Nothing really sharpens one's appreciation for civics like a good ole-fashioned constitutional crisis.
Nixon resigned both before he could be properly impeached and when I was about two months old, so I confess I didn't pay nearly as much attention to the process then as I maybe could have. At that age a boy has little room in his underdeveloped mind for any subject outside of breasts, sleeping and explosive gastrointestinal processing. But that ultimately wears off by the age of... um...
When Bill Clinton was impeached in 1998, not only was I old enough to know what was going on, I was, like, a voter and everything. I turned 18 in 1992, so that was my first election, the first Clinton one. Right there at the dawn of my political awakening, there Billy Jeff Clinton was, instilling in me the fundamental political principles that drive me. To this day, the first things I look for in a candidate to support are outward displays of human empathy, the ability to articulate a complex socio-political vision and saxophone proficiency. All things being equal, deep down I know I want me a dick-slangin' intern-bangin' former-evil-empire-defangin' man of fiery middle-of-the-road pragmatism at the podium giving us all the tiny nonthreatening thumb gesture of pure reassurance.
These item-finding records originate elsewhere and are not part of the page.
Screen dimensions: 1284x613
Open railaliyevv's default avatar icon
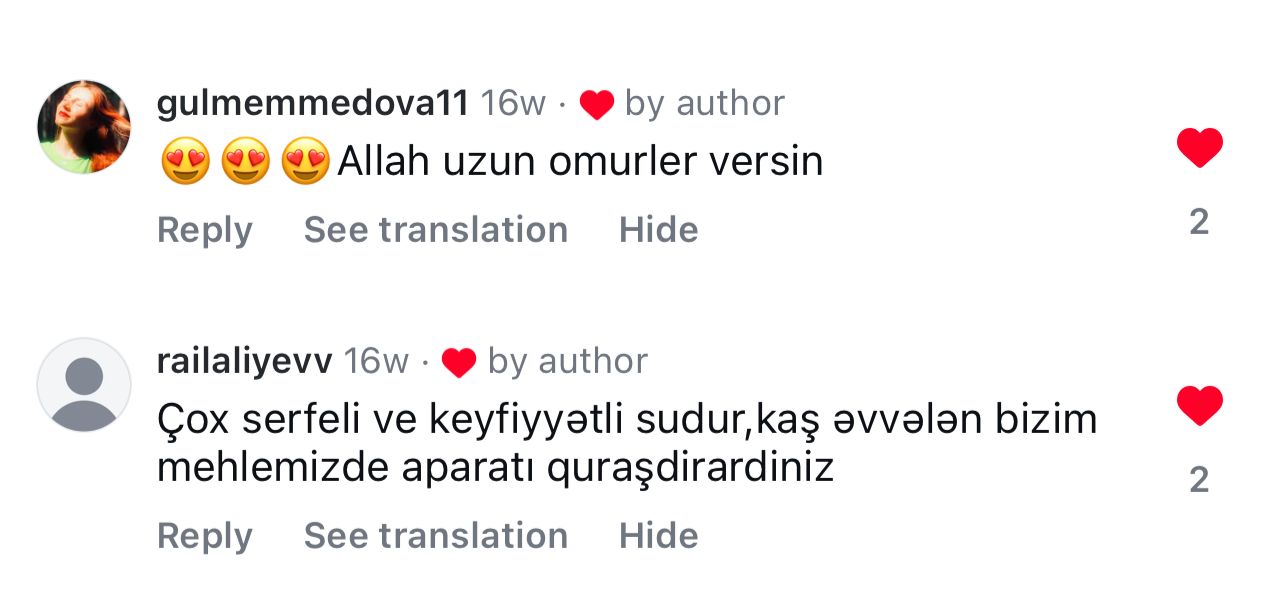tap(84, 385)
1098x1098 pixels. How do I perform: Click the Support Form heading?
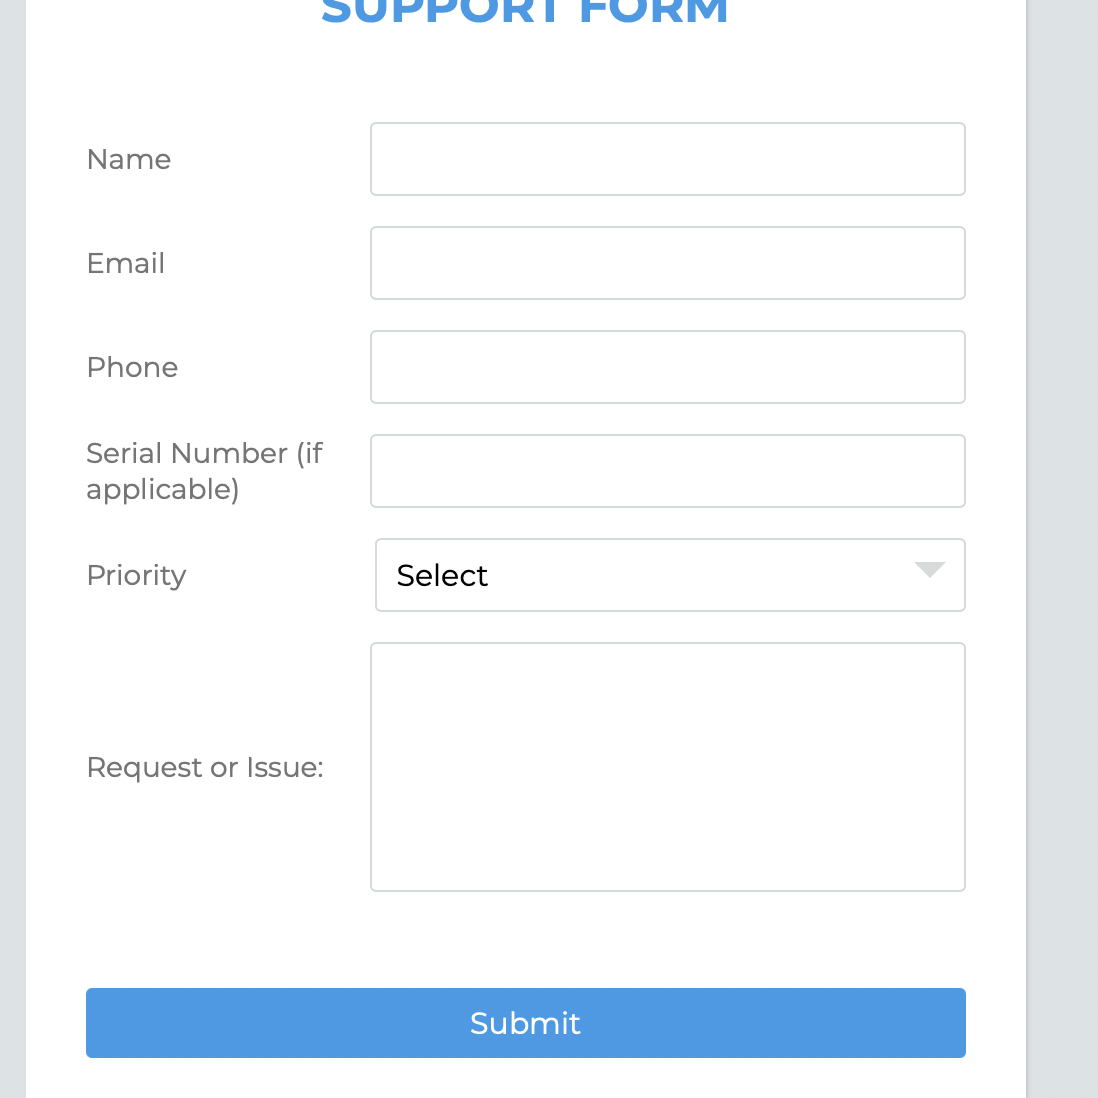tap(525, 12)
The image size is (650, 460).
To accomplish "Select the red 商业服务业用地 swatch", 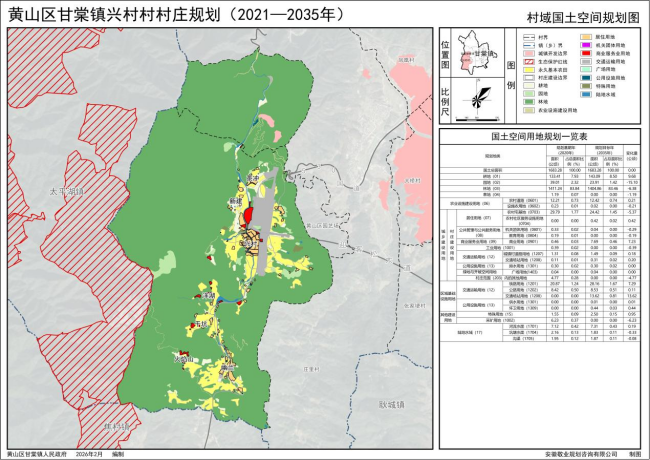I will click(x=586, y=53).
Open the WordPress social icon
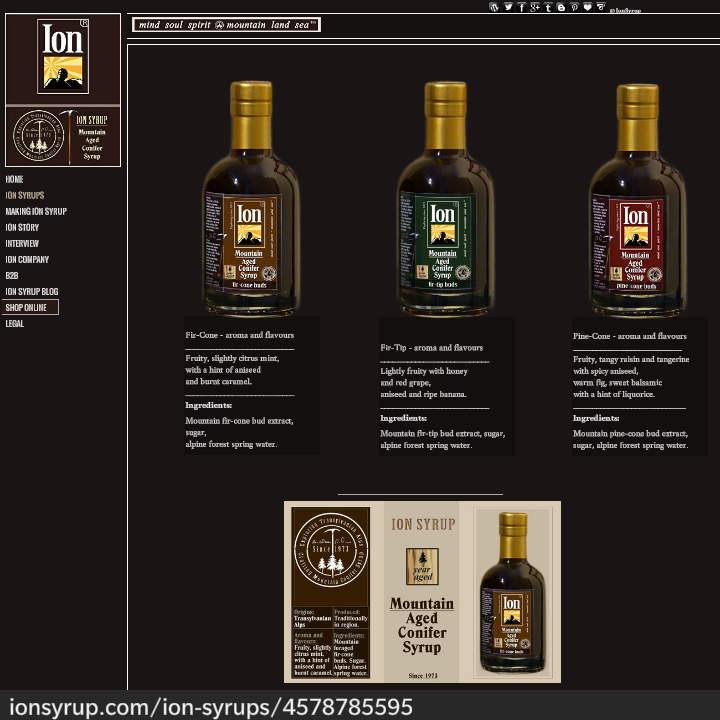720x720 pixels. [x=494, y=7]
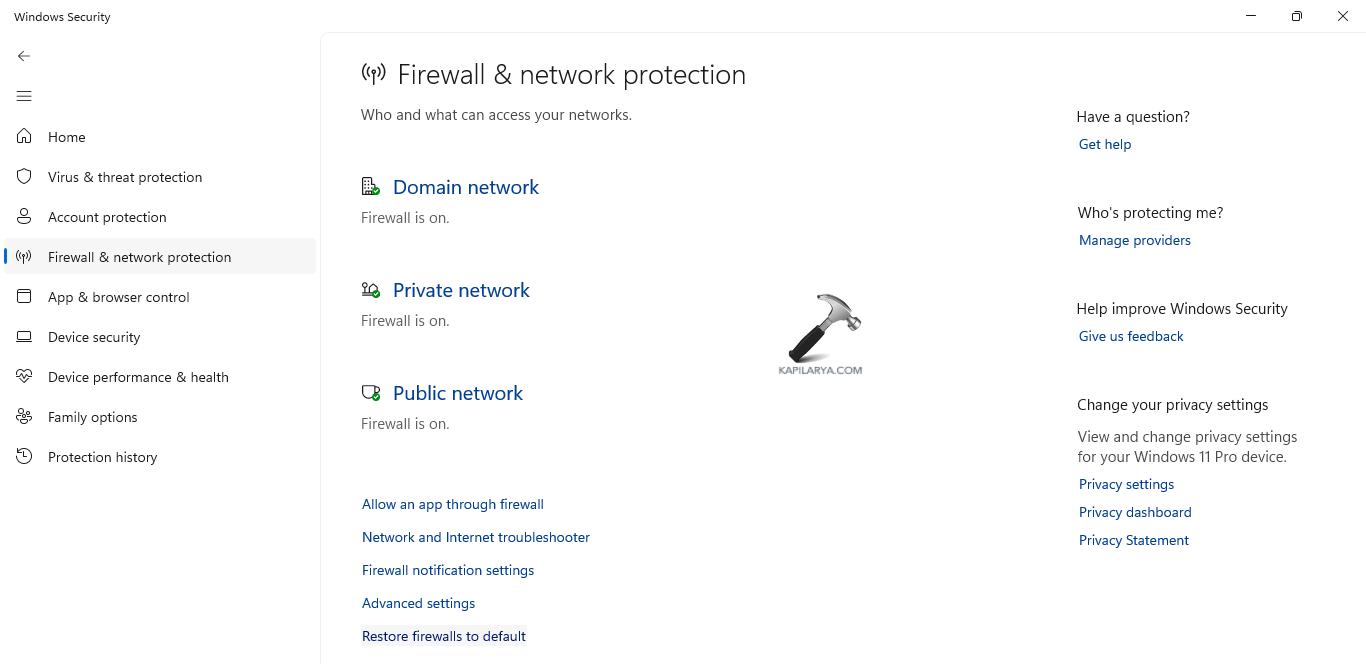Click the Public network icon
Viewport: 1366px width, 664px height.
(x=371, y=393)
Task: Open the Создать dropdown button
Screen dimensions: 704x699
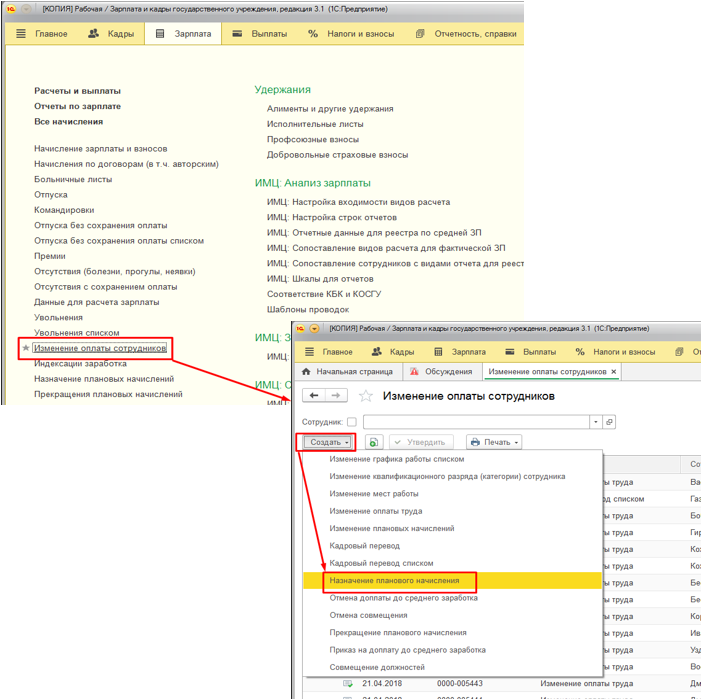Action: (327, 442)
So unlike '74, in '98 I was all the way plugged in to the process. Hey, did you know you could be successfully impeached but not have to leave office? Turns out that's true! There are whole sections about it in the Constitution! The actual one, not just the parts we remember from Schoolhouse Rock. The same way every four years in an Olympic cycle I become conversant in the mechanics of a proper platform dive ("Oh, over-rotation, too much splash... The form on the tuck was OK, but she just couldn't rip the entry..."), I became a Constitutional legal scholar on Article Two, Section Four. Those bums on the Republican side were coming for MY president. Like a few paltry acts of spectacularly indefensible personal judgment were enough to consider disqualifying a person from executive office. Today it sounds laughably quaint.
Sure, there's been impeachment talk since before the inauguration of the current stupid president and all his stupid advisors, but the latest outrage is that on top of threats of nuclear war and an open disdain for American citizens bludgeoned by natural disasters, now the Trump administration is forcing me to try to figure out what the fuck is up with the 25th Amendment. Like, just because he's going batshit, which we all knew he would, now I have homework? One more indignity on the pile, I guess.
Apparently the amendment was passed after Kennedy was shot by Tommy Lee Jones or whoever so that if the president was left in an incapacitated state, the Cabinet (without the interference of Congress) could decide by an internal vote to remove the president from office. The idea seems to have been born out of the possible outcome of a president being shot but not immediately dying or like Woodrow Wilson having himself a stroke, leaving his wife to be president because nobody could figure out what the fuck else to do.
Now the idea is being floated that Mike Pence and all the angry generals Trump was so excited about hanging out with he gave them civilian jobs in the executive branch, could join together and vote Trump out of office; not because he's had a stroke or anything but just because he's a giant fucking baby on year 70 of a sustained temper tantrum. Basically there are no boxes to check on the 25th Amendment, so the plan would be to invent one that says "Emotional and Intellectual Capacity of a 9-year-old (with apologies to actual 9-year-olds)," check the box they just drew and then trundle him off back to his Bond villain lair in NYC.
I don't really have a problem imagining a post-Trump United States. But this strikes me mostly as mad liberal fantasy. I think one of the worst thing lefties fear is winning the House and Senate back in 2018. Certainly a case could be made for impeachment on the Russia stuff alone, but in a Democrat Congress, now it looks like a political coup akin to 1998 (especially after the debacle of the 2016 election) for partisan reasons, something the GOP can run elections on indefinitely into the future. Especially if they swing and miss and President Cantaloupe gets to stay. But if the Cabinet turns on him, well, look, it's not only Republicans who did it, it was his closest guys! And whom do we call to sweep in a clean up this mess, and who happens to be holding a mandate for single-payer health care and other exciting ideas for immediate veto by President Michael Pence? Hey, Nancy Pelosi and Chuck Schumer... yay?